Ronja hat wirklich nie etwas angedeutet. Das muss für sie bestimmt schwer gewesen sein und dann zu einer Zeit, in der die beiden es auch nicht gerade einfach hatten. Mit Tim, dem leiblichen Vater von Nika und dem ganzen Stress rund um die Adoption ihrer Kleinen. Ronja ist wirklich die allerbeste Freundin und mit Alice hat sie definitiv ihre Seelenverwandte gefunden. Die zwei sind wie füreinander gemacht und ich bin so froh, dass sie es irgendwann verstanden haben, dass sie einander lieben.

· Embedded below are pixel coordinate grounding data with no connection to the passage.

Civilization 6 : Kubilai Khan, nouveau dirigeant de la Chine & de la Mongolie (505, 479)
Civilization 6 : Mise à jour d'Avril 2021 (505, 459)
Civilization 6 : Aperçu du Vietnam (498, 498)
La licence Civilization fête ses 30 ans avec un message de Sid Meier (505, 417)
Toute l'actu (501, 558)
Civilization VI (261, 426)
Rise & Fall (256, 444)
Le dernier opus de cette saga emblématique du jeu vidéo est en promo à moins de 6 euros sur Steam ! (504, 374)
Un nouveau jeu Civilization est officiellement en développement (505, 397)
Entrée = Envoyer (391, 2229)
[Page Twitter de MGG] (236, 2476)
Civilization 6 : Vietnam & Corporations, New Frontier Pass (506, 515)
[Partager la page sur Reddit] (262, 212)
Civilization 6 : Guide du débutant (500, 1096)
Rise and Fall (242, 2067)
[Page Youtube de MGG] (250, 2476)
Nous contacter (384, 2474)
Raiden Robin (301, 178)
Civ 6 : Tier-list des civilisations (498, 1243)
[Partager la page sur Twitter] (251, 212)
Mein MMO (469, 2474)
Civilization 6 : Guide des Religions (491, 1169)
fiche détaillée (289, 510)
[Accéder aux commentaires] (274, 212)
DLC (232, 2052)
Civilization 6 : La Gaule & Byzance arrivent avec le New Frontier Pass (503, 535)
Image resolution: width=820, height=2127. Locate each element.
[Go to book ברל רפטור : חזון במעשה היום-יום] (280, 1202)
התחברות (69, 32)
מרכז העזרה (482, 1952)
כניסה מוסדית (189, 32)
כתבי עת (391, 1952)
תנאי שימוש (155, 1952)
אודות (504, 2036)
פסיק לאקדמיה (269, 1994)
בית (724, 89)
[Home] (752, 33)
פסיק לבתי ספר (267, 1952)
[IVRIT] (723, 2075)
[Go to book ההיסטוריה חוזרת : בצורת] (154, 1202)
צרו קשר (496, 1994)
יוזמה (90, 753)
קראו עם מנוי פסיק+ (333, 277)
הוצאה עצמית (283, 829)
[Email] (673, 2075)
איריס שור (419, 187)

Als ich die beiden gerade betrachte, höre ich Elmar wieder etwas sagen. »Luise und Carlie?«
Stimmt. Er hatte als einziger je die Verbindung ziehen können, dass die Luca für die Namen meiner Frau und Tochter stehen.
Trotz der traurigen Thematik, die ich offenbarte, haben wir noch einen schönen Sonntag gemeinsam verbracht. Deswegen verweile ich noch einen Moment dort, um die losgelöste Stimmung in mir aufnehmen zu können. In der Gesellschaft der besten Freunde, die sich jeder nur wünschen kann.
Dieser März hatte es in sich. Er war voller Herausforderungen für uns alle. Doch wir – Ronja, Alice, Elmar und ich – fangen uns gegenseitig auf. Das ist meine Familie geworden. Wir sind ein bunter Haufen, alle anders und lieben uns wahrscheinlich genau deswegen abartig doll. Durch die vielen aufgewühlten Dinge sind auch gute Sachen entstanden. Die Idee der Selbsthilfegruppe ist eine davon, die ich kurz darauf mithilfe von Ronja auf den Weg bringen konnte.
Eine der besten Dinge, die ich nur machen konnte. Wir tauschen uns nicht nur über Kummer aus, sondern auch Methoden und Übungen, die mich der Idee ›Therapie‹ nähergebracht haben. Der Austausch jeden Mittwoch mit den vertrauenswürdigen Menschen bringt mich echt voran. Und darüber hinaus sind Mara und ich über den Flyer tiefer ins Gespräch gekommen.
Alles hat auch gute Seiten.
Oder verschiedene Impressionsweisen, wie Elmar gerne sagt. Alles ist eben Impressionsweise. Das Wort ist mittlerweile in unser aller Wortschatz. Es beinhaltet so viel mehr als nur die ›Betrachtungsweise‹. Es bezieht einfach alles mit ein.
Und alles kann unterschiedliche Impressionsweisen haben, betont Elmar stets. Zumindest behauptet er regelmäßig, dass es nur eine und dazu nur meine Impressionsweise wäre, dass ich nicht malen könnte.
Ein magischer Moment. Qual und Wunsch liegen manchmal wohl sehr nah beieinander.